DATA TO USE:
+ + + + +

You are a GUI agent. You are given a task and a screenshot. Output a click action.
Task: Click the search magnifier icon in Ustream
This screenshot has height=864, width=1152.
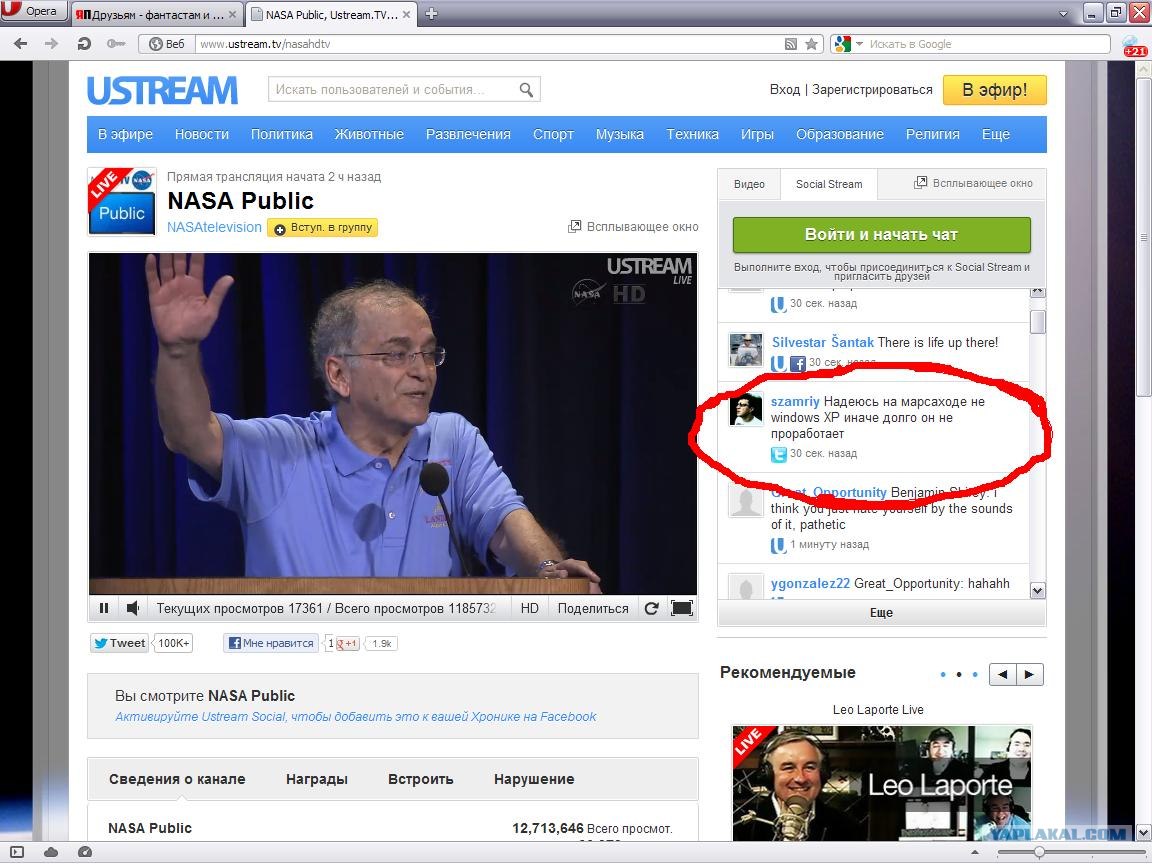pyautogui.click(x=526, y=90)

+ + + + +

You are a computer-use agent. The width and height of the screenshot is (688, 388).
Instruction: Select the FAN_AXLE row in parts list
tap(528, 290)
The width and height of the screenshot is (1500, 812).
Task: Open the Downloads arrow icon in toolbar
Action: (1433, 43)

+ + + + +

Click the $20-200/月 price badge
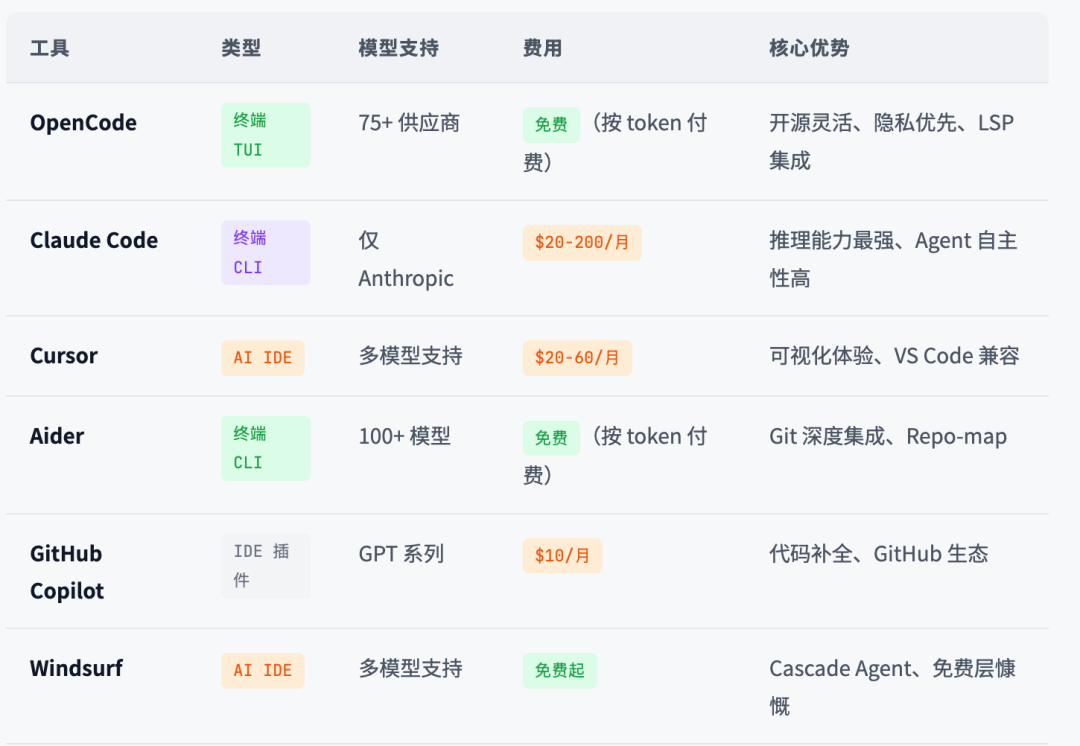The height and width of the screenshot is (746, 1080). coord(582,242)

+ + + + +

EXERCISE DESCRIPTION: Reproduce word for word the listing lines above, starting at the line containing "You are a GUI" and ending at the line containing "pyautogui.click(x=526, y=90)". Leave the pictures out.

WRITTEN RESPONSE:
You are a GUI agent. You are given a task and a screenshot. Output a click action.
Task: Click the search magnifier icon in Ustream
This screenshot has height=864, width=1152.
pyautogui.click(x=526, y=90)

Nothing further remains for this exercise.